RPPN

Neural Network generated art


After a chat with David Ha about this idea I was convinced that it was worth giving it a shot. It is a simplified implementation of Ken Stanley's Compositional Pattern Producing Network (CPPN) with a twist. Ken's CPPNs are similar to Artificial Neural Netowrks, but they differ in the non homegeus ways they use both inputs and activation functions and for the fact that they usually use coordinates as inputs and output a single value (pixel intensity, or pixel color if you output 3 values) for the input coordinates. Because of this mapping from coordinates to intensities / colors they are used for drawing generative art, like in PicBreeder.

When i say non homogeneus, what I mean is that neurons can have any number of inputs (including output of other neurons) and can apply to them any sort of function (inclugin sine and cosine, or RBF for instance). Because of this generality, one of the problems that CPPNs have is that there could be cycles in the connectivity path from inputs to outputs.
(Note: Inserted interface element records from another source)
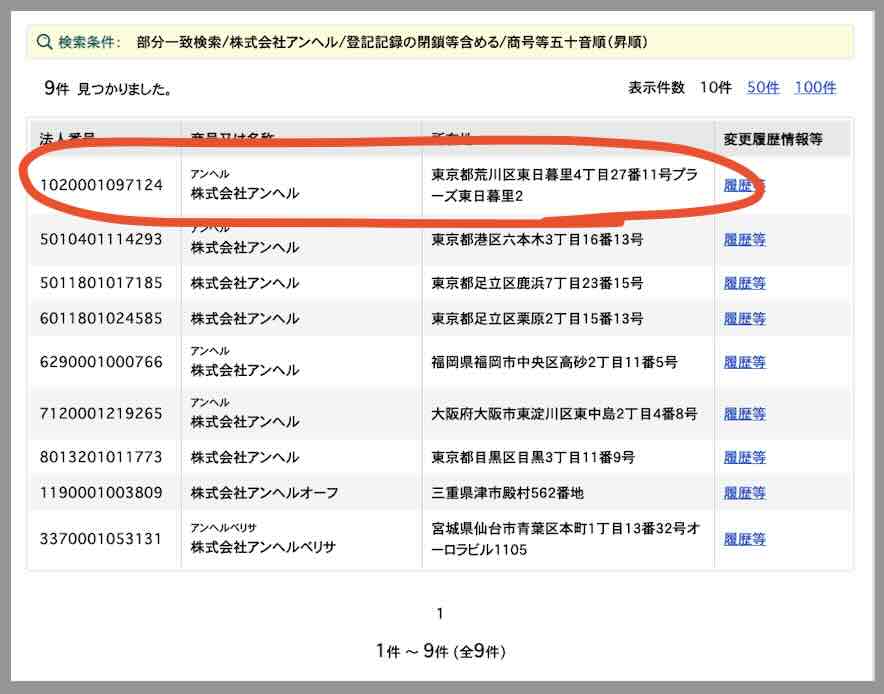Screen dimensions: 884x694
Task: Select the 10件 display count option
Action: click(x=715, y=87)
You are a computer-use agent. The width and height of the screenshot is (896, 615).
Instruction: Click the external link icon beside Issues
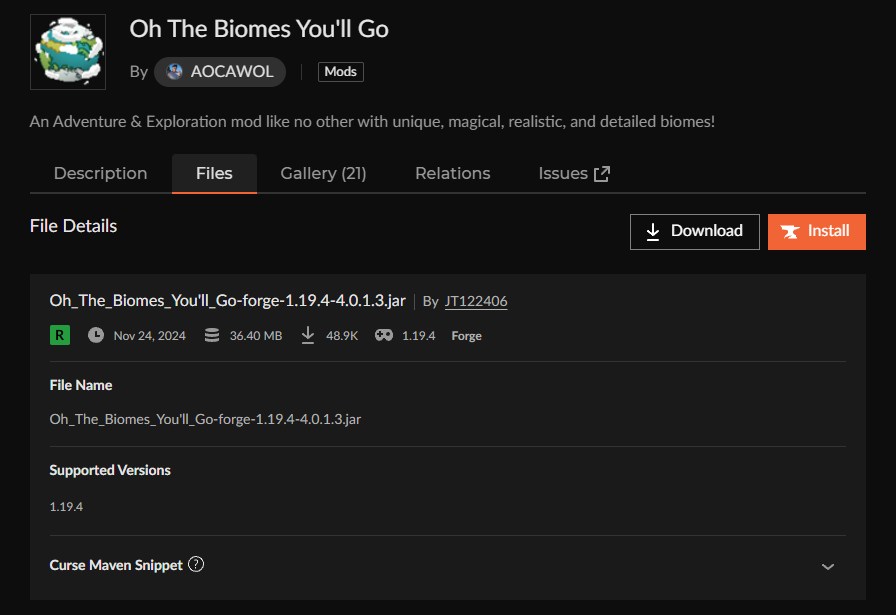[602, 174]
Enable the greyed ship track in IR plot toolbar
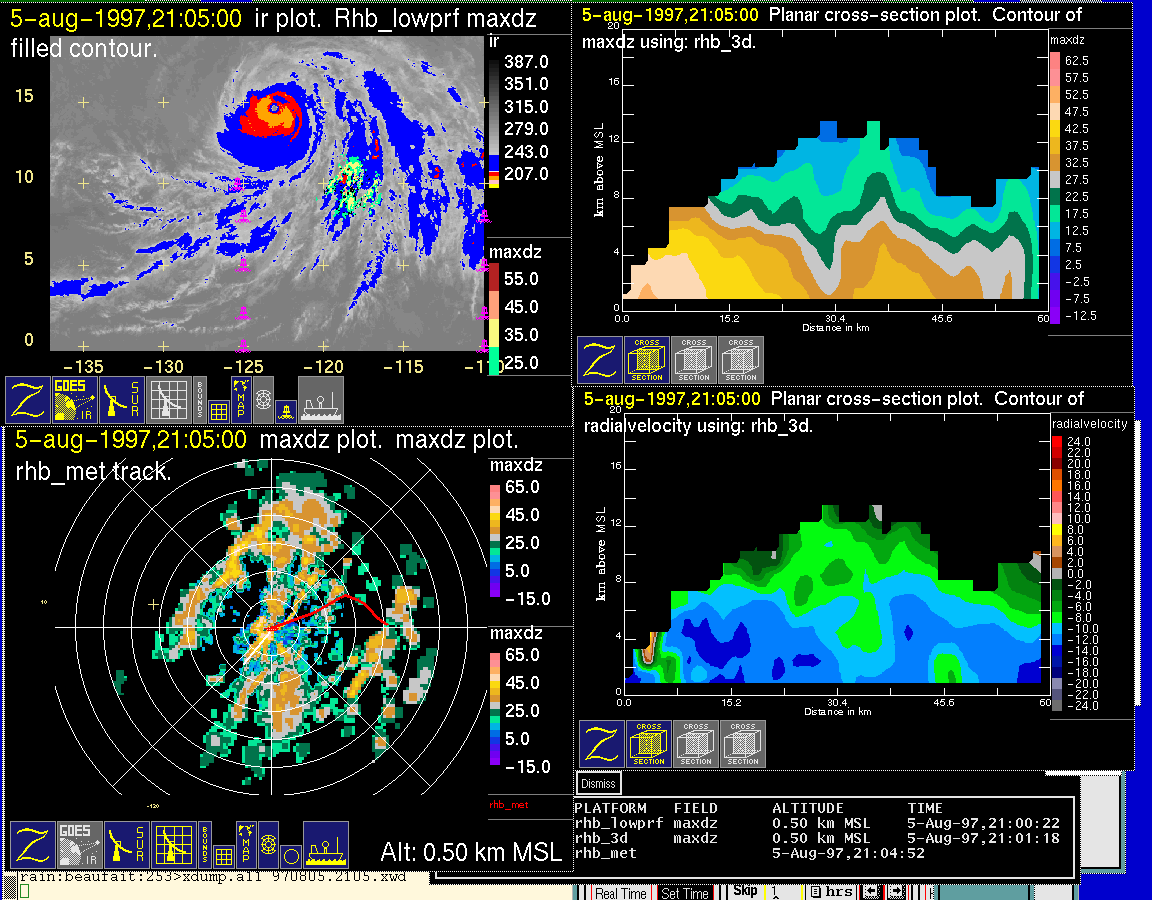This screenshot has height=900, width=1152. pos(320,399)
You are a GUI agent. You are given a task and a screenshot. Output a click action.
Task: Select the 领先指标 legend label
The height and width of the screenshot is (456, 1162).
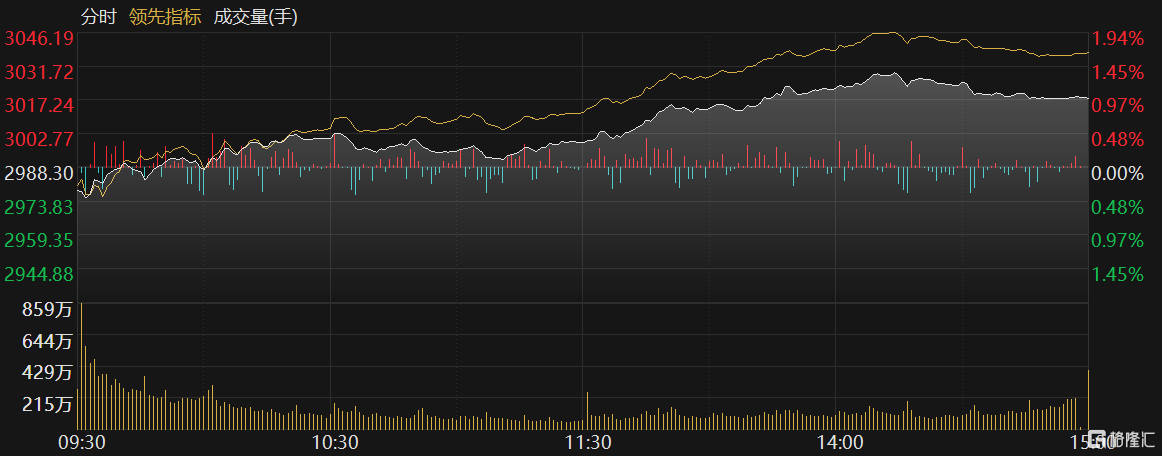point(165,16)
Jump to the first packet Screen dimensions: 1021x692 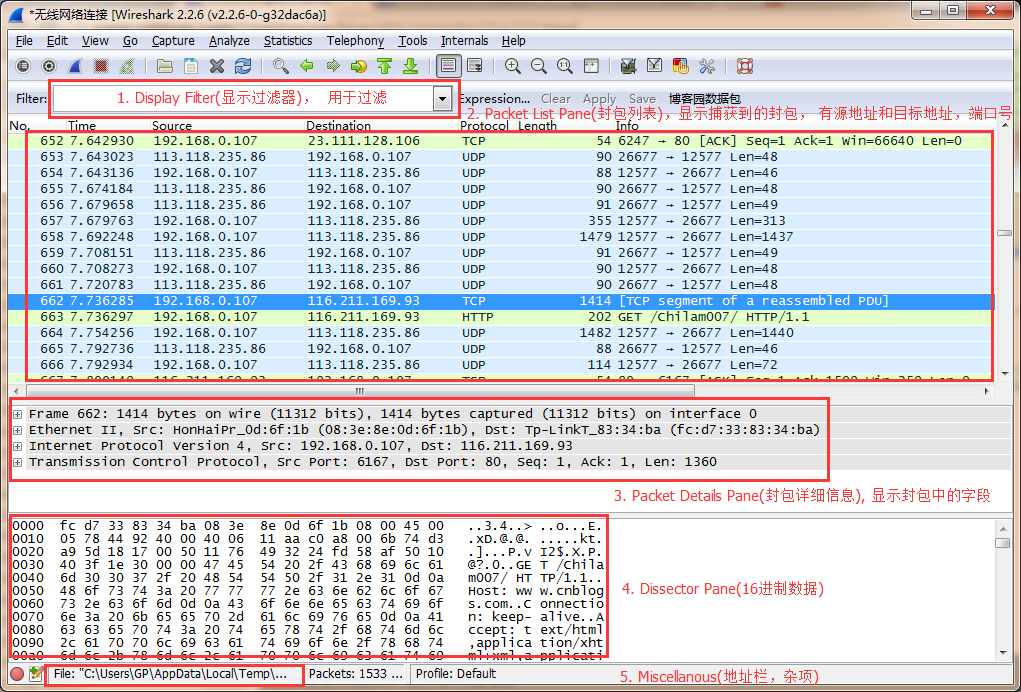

There are several possible strategies to resolve it in literature.

David Ha implemented in TensorFlow a simplified version of CPPNs in the form of a classic layered Artificial Newural Network architecture that takes coordinates as inputs, projects them lineraly to obtain an hidden representation and then uses them as inputs to a regular Neural Netowrk. The output is still pixel intesnity or color like in a CPPN.
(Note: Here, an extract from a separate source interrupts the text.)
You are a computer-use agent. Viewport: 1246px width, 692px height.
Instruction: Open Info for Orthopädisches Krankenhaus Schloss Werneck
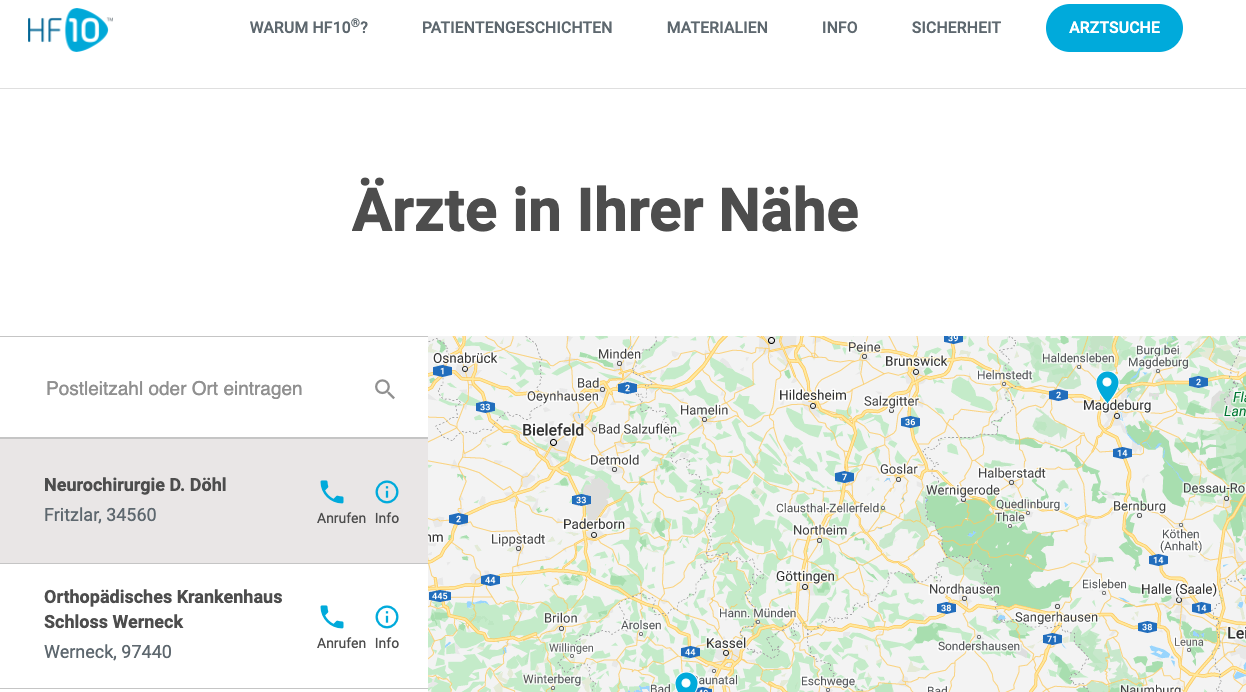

I did some improvements on his code, adding a video recording feature, porting it to python3 and to a newer version of tensorFlow, alongside some other cleanup, but the main twist regards one of the assumptions of the CPPN. As said before, loops are an issue for CPPNs, but because of the fixed nature of the architecture and the lack of repetition in the unfolding of the layers in David Ha's implementation, the model can't produce recursive patterns. So I added an additional input parameter to the model that is the number of times the model should feed its own output as its input (is acually is a metaparameter). In this way, controllind the depth of the recursion and how to construct the architecture of the network and it's computational graph dynamically, the model regains the ability to produce recursive and fractal-like pattern. I named this model Recursive Pattern Producing Network (RPPN) and it can generate beautiful high resolution abstract images like the first two in the gallery, as well as fractal-like patterns like the third one in the gallery.